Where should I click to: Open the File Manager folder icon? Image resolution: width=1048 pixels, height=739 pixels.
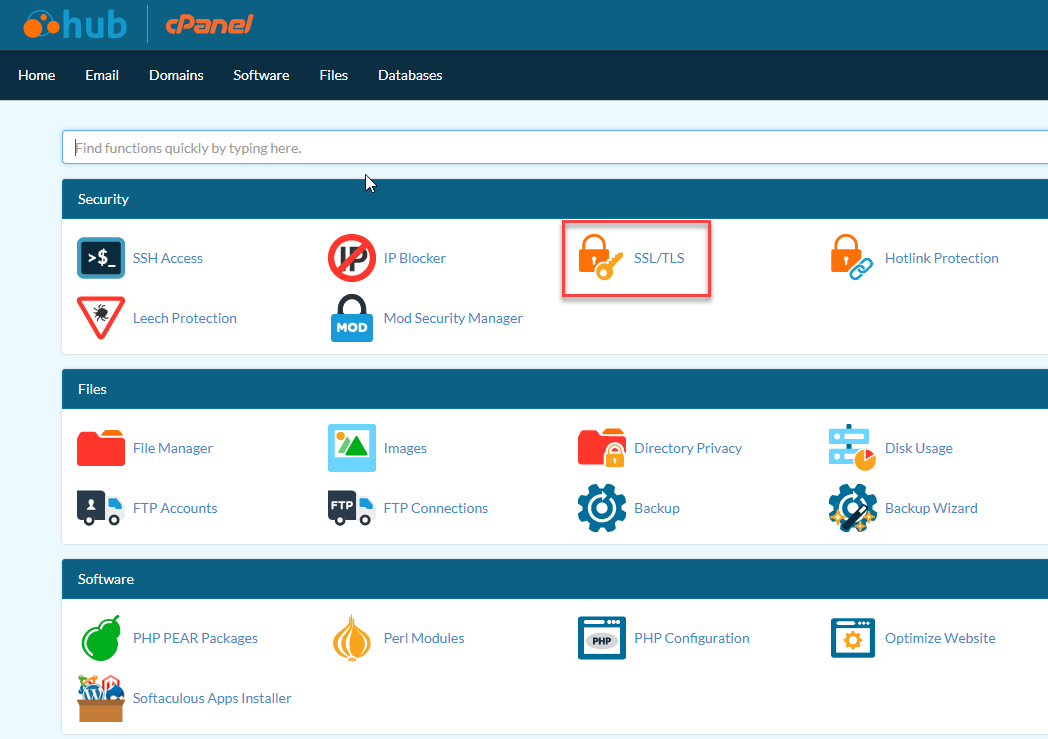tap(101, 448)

---+---

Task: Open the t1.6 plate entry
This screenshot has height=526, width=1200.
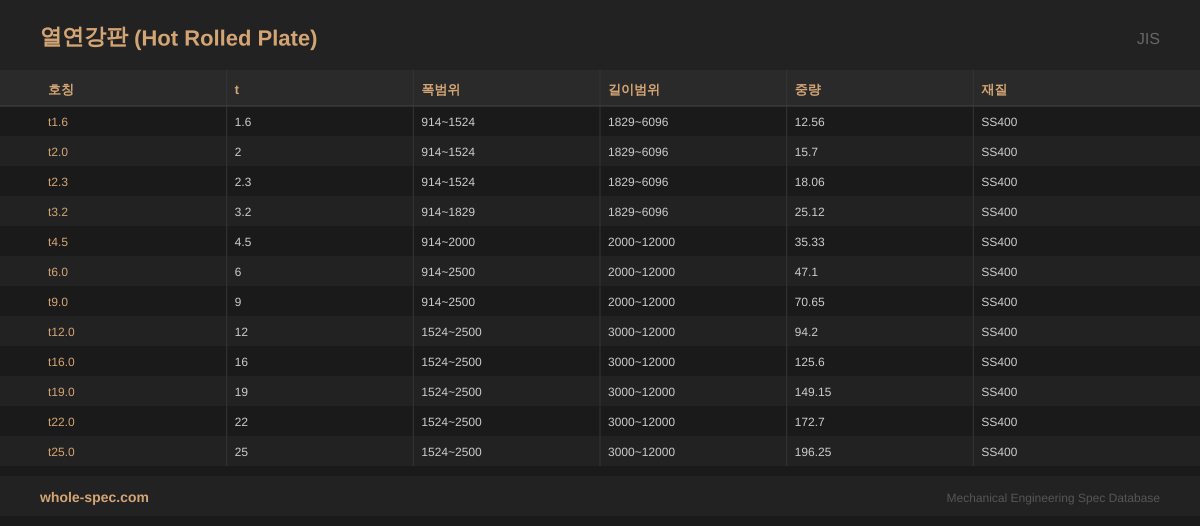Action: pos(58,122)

---+---

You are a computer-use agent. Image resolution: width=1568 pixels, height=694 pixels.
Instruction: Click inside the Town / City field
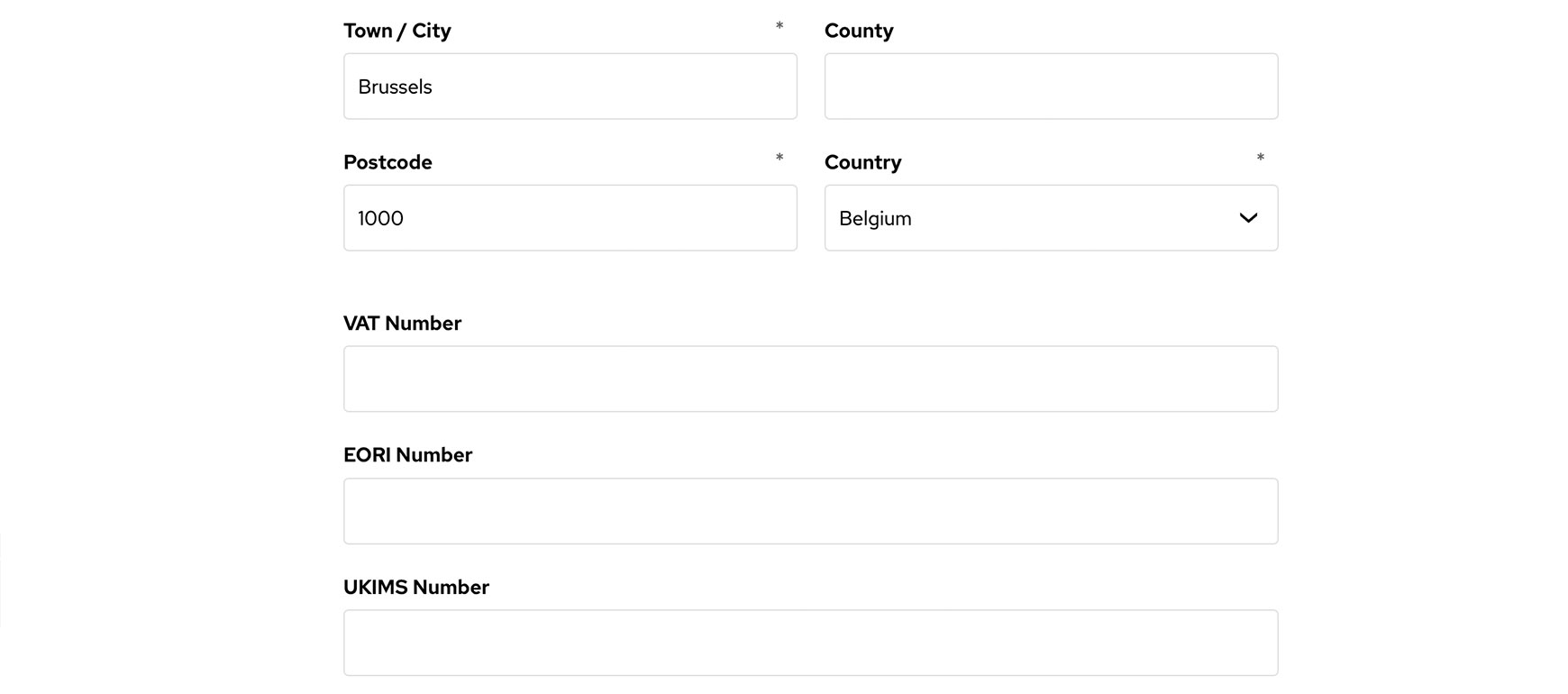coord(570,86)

---+---

▶ [EXERCISE DESCRIPTION] Could you reproduce the listing lines verbatim from the one containing "Task: Open the t1.6 plate entry" through the one containing "Action: pos(58,122)", both included, without any of the pictures?

▶ [TASK OUTPUT]
Task: Open the t1.6 plate entry
This screenshot has height=526, width=1200.
Action: pos(58,122)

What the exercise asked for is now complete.